Mediterranean Mushroom Pasta

Mediterranean Mushroom Pasta is a delicious and hearty dish that perfectly combines the earthy flavors of mushrooms with the freshness of vegetables and aromatic herbs. This recipe is not only easy to prepare but also brings a touch of Mediterranean cuisine to your dining table, making it a perfect option for weeknight meals or weekend gatherings. Whether you’re a seasoned cook or a kitchen novice, you’ll find this dish to be a delightful blend of simplicity and taste!

Ingredients

  • 2 tablespoons extra virgin olive oil (30 ml)
  • 1 large onion, chopped
  • 2 medium carrots, chopped
  • 1 rib celery, chopped
  • 3 cloves garlic, pressed or minced
  • 1 teaspoon dried oregano (or ½ teaspoon dried rosemary)
  • ½ cup tomato paste (thick type from a tube or small can) (120 g)
  • 2 pounds mushrooms, chopped (white, brown, or a mix) (900 g)
  • ¾ teaspoons salt (or more to taste) + black pepper
  • 1 tablespoon balsamic vinegar (or more to taste — sub soy sauce) (15 ml)
  • 10 leaves fresh basil
  • 12 ounces fettuccine (or your pasta of choice) (340 g)
  • 1 handful Parmesan cheese (or more to taste — grated or shaved)

Directions

  1. Chop the Vegetables: Chop 2 pounds of mushrooms in batches with a knife or food processor and set aside. Chop 1 large onion, 2 medium carrots, 1 rib of celery, and 3 cloves of garlic in the same way.

  2. Start the Sauce: Heat 2 tablespoons of extra virgin olive oil in a large pan. Add the chopped onion, carrot, celery, garlic, 1 teaspoon of dried oregano, and ½ cup of tomato paste. Cook for 5 minutes, stirring until soft and fragrant. Add a splash of water if it sticks.

  3. Cook the Mushrooms: Add the chopped mushrooms, ¾ teaspoons of salt, and black pepper. Cook on medium-high for about 20 minutes, stirring occasionally, until all the liquid is gone. Stir in 1 tablespoon of balsamic vinegar, taste, and adjust for seasoning.

  4. Boil the Pasta: Cook 12 ounces of fettuccine in salted boiling water until al dente. Save 1 cup of the cooking water, then drain the pasta.

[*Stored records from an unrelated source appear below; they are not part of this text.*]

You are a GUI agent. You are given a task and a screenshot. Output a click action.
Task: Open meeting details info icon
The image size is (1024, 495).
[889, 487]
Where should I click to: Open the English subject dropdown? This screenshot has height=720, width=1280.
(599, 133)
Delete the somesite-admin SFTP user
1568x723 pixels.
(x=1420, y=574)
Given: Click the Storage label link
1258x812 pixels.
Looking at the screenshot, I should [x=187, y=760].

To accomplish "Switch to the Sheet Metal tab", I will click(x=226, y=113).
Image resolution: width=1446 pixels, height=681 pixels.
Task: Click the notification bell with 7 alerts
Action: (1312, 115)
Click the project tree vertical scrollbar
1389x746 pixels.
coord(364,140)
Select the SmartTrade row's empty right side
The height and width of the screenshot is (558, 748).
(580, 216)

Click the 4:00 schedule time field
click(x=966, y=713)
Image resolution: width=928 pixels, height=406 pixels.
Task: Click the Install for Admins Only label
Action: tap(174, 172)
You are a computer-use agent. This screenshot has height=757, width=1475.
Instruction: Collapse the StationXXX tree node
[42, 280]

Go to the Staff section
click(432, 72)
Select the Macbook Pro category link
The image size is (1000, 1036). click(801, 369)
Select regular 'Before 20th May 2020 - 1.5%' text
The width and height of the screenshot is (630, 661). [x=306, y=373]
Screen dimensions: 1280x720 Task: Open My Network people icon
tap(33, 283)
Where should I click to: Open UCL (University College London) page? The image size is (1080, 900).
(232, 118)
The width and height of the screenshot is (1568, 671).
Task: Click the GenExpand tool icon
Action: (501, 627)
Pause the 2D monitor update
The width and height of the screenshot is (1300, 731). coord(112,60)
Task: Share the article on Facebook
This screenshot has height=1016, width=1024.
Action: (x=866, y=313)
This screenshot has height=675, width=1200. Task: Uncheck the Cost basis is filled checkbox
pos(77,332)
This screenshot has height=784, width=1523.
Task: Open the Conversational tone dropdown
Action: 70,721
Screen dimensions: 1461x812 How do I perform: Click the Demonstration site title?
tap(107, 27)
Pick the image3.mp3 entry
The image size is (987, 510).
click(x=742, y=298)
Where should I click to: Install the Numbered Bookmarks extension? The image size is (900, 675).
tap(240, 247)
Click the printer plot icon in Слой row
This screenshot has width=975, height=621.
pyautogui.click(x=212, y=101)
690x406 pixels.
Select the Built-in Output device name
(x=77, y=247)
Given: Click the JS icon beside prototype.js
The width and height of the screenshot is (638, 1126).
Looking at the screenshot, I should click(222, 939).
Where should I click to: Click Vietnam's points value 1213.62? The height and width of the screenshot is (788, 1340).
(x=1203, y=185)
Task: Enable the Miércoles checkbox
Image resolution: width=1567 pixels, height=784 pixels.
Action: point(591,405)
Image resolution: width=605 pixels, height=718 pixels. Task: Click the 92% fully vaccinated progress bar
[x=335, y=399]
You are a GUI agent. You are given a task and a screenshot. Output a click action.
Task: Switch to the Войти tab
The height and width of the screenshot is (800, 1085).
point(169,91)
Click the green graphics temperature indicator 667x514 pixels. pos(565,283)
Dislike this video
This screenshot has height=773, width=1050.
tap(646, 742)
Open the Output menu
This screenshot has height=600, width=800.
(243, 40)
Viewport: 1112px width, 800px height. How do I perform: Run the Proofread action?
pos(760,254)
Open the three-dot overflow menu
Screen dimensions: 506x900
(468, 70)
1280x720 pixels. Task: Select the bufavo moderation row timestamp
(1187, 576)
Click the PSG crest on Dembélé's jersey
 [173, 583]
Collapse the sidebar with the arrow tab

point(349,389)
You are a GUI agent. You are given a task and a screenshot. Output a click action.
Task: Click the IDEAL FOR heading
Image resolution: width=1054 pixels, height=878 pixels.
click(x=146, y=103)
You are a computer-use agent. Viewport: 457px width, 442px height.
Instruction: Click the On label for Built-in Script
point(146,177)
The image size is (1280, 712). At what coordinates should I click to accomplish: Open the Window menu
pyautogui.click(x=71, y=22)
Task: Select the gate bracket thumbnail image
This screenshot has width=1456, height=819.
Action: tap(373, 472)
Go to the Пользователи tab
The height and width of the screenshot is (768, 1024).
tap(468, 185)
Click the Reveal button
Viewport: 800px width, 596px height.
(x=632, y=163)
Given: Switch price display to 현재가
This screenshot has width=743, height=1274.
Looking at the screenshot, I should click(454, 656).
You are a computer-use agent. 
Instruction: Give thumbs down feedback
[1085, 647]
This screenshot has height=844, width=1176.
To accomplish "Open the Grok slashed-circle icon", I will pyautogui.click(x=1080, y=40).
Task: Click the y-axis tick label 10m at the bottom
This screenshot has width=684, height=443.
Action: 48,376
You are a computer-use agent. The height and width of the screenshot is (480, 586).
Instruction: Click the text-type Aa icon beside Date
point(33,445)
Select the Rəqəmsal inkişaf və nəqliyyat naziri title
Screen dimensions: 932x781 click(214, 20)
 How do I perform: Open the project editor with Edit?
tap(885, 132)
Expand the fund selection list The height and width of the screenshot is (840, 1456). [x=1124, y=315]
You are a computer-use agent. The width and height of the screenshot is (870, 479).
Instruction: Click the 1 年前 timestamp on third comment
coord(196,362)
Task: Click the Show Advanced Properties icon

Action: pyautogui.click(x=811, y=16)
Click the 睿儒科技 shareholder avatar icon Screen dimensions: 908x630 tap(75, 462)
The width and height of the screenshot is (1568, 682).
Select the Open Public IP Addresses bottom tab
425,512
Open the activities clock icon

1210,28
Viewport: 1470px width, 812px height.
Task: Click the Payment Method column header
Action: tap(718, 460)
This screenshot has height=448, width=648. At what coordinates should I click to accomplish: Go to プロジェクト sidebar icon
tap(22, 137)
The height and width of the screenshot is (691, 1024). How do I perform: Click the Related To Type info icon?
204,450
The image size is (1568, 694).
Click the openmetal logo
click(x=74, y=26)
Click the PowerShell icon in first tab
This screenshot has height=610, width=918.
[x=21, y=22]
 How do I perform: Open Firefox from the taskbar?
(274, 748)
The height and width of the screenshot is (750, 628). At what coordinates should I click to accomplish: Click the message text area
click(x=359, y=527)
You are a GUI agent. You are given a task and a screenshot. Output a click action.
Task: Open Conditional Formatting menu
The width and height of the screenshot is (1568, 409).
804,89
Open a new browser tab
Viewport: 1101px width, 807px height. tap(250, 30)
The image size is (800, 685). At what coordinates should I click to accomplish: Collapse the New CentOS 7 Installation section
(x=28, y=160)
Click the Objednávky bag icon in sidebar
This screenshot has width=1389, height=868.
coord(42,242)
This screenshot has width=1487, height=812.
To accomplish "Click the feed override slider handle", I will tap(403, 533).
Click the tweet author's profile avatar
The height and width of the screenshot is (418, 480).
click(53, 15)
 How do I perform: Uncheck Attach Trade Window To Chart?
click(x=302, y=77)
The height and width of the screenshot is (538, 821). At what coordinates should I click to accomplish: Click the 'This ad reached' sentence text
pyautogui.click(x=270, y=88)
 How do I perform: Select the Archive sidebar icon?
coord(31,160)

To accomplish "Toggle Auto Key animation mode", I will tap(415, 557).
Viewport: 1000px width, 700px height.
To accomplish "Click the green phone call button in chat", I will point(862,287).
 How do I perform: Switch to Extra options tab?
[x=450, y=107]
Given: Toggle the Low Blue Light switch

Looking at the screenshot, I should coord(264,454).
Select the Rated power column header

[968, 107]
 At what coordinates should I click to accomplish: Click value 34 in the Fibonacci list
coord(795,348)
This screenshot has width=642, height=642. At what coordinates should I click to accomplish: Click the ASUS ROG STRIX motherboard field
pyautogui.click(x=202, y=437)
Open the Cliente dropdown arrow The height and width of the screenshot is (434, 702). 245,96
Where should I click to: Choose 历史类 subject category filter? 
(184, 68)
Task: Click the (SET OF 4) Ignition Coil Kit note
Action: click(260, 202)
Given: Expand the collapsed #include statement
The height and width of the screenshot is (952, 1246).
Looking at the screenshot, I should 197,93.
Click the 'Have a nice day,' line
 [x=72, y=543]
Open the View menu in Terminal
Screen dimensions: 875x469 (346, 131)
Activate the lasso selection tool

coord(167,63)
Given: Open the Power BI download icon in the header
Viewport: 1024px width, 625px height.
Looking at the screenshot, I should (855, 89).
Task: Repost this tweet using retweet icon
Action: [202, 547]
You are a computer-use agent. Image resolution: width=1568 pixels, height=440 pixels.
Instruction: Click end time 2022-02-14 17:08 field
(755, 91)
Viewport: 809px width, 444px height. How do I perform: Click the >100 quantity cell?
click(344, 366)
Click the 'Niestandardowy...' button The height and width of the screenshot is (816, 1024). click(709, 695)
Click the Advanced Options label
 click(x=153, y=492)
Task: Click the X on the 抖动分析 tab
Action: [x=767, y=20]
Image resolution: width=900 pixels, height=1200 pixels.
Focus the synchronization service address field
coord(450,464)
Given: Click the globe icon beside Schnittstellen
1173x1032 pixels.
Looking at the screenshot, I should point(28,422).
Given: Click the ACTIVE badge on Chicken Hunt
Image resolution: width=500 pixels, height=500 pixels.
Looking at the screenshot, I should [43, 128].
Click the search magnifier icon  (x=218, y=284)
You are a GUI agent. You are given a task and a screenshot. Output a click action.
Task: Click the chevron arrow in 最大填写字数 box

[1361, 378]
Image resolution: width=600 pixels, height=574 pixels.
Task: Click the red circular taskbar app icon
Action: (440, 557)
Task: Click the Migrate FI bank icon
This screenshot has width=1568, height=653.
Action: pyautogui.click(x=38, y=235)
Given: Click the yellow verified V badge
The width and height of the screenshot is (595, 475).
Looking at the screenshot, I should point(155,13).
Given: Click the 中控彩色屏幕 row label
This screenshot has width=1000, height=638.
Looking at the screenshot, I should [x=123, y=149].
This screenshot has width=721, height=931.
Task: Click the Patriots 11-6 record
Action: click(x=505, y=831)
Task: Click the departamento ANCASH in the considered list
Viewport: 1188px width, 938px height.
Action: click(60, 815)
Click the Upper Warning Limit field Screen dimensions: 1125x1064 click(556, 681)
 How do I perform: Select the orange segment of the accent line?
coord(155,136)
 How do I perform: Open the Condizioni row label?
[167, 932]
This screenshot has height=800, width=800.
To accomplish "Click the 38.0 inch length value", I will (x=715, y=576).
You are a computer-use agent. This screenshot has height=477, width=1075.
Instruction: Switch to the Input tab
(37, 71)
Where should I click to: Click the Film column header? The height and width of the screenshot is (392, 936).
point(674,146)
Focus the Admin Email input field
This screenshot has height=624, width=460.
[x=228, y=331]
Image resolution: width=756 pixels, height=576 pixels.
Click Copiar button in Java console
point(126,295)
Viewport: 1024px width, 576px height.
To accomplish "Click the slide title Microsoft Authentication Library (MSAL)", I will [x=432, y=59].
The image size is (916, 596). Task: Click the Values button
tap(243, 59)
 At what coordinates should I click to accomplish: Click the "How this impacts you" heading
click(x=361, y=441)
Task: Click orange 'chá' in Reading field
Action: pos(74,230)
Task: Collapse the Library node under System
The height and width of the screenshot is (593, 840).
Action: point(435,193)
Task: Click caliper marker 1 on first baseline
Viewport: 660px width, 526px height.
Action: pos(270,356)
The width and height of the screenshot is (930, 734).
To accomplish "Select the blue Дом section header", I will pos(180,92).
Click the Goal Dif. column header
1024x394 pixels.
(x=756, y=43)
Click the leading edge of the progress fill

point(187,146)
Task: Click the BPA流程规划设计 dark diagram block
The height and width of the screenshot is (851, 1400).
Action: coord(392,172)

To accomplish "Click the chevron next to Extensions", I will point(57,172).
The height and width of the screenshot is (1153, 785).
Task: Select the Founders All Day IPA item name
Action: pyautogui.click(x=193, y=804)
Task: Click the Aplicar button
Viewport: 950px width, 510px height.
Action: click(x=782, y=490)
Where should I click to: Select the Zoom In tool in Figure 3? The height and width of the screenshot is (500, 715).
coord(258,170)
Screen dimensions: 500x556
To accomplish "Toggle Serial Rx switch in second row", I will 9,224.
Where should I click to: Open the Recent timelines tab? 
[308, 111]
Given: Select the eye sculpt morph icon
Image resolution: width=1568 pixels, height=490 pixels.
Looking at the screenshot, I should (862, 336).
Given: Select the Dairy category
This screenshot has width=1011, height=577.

  5. Mix and Serve: Add the cooked pasta to the mushroom sauce with a splash of the reserved cooking water. Toss well, then top with 10 leaves of fresh basil, a drizzle of olive oil, and Parmesan cheese.

Prep Time: 15 minutes
Cook Time: 30 minutes
Total Time: 45 minutes
Servings: 4-6
Nutrition Info (per serving): Approx. 320 calories, 10g protein, 45g carbohydrates, 12g fat.

How to Serve

Serve Mediterranean Mushroom Pasta warm, garnished with fresh basil leaves and a generous sprinkle of grated or shaved Parmesan cheese. A drizzle of extra virgin olive oil can enhance the dish’s richness. Pair it with a side of crusty whole-grain bread and a vibrant green salad for a complete meal that is both filling and nutritious. For wine lovers, a chilled glass of white wine pairs beautifully with this pasta.

FAQs

1. Can I use different types of mushrooms?
Yes, you can use any variety of mushrooms, such as cremini, shiitake, or even portobello, to enhance the flavors and textures of the dish.

2. Can I make this dish vegan?
Absolutely! Simply omit the Parmesan cheese or substitute it with a vegan cheese alternative to keep it plant-based.

3. How can I store leftover Mediterranean Mushroom Pasta?
Store leftovers in an airtight container in the refrigerator for up to 3 days. Reheat gently on the stove or in the microwave, adding a splash of water if needed to moisten.